Write out every line of the material below word for word, leaving out the pictures.

- **Entries giving target coordinates**

--*--

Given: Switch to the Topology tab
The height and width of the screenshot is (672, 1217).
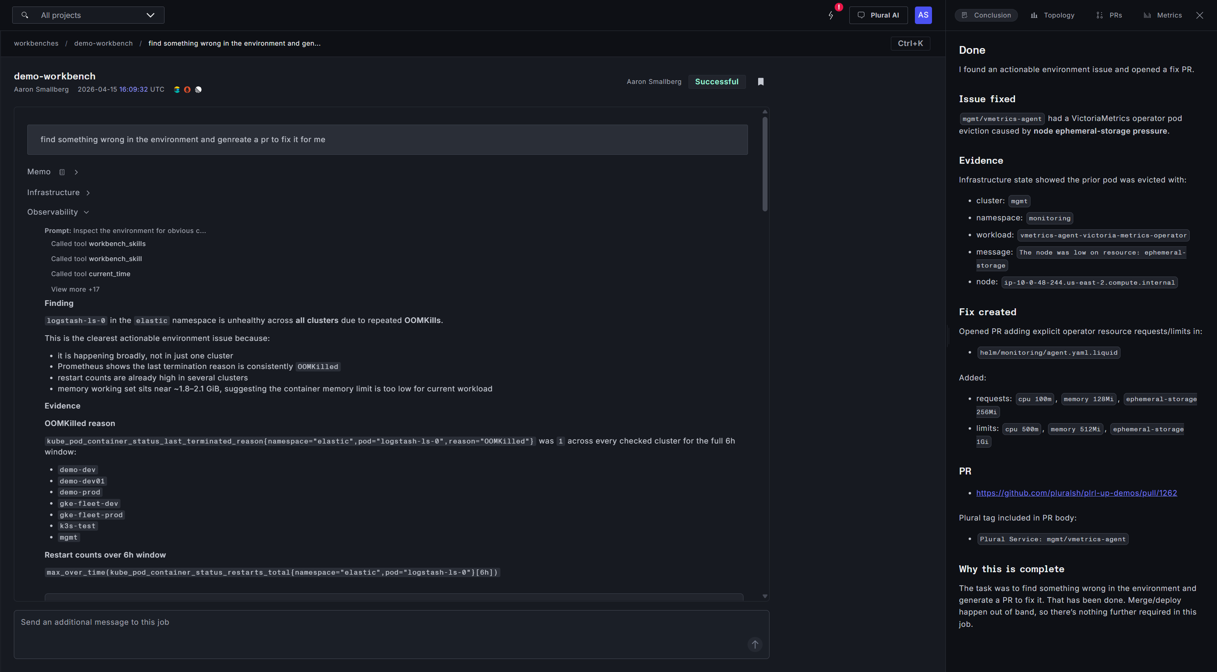Looking at the screenshot, I should click(1052, 15).
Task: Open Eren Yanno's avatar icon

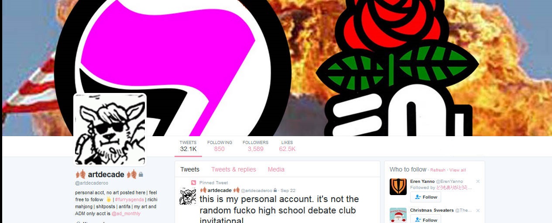Action: (x=398, y=186)

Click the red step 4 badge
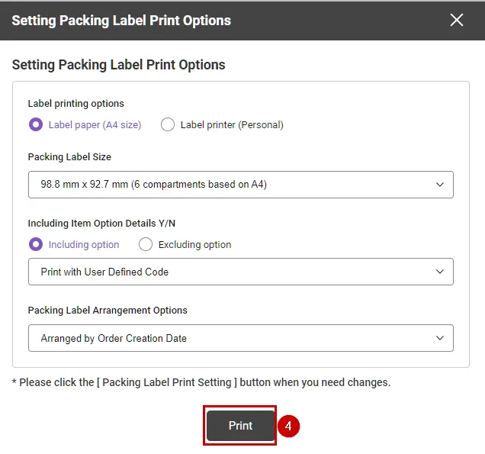[x=288, y=426]
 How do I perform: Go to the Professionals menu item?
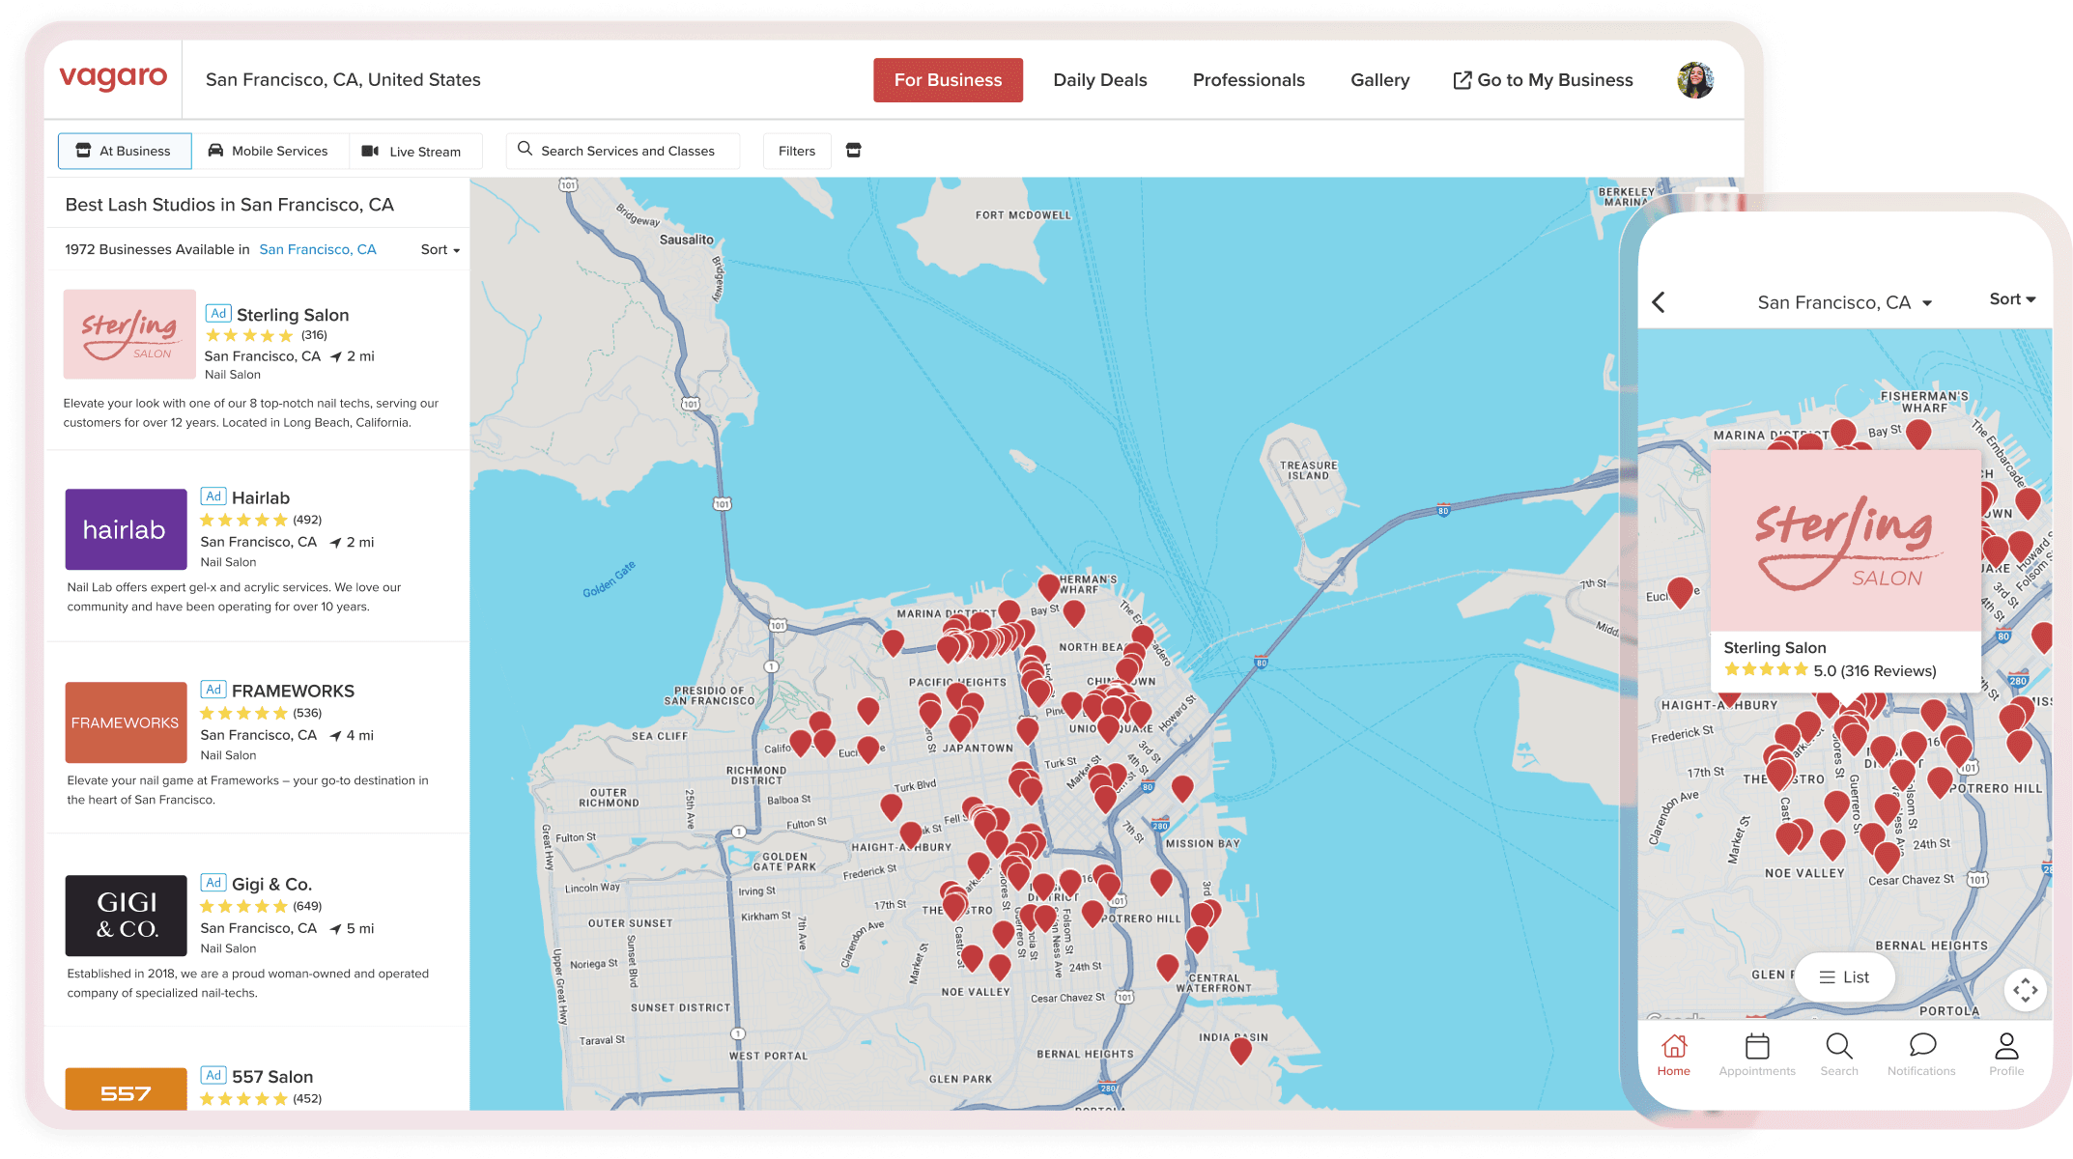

--*--

- **Reply to the task**
Given: Switch to the Topology tab
The height and width of the screenshot is (672, 1217).
Looking at the screenshot, I should click(1052, 15).
Task: Open Eren Yanno's avatar icon

Action: (x=398, y=186)

Click the red step 4 badge
[x=288, y=426]
 How do I perform: Go to the Professionals menu item?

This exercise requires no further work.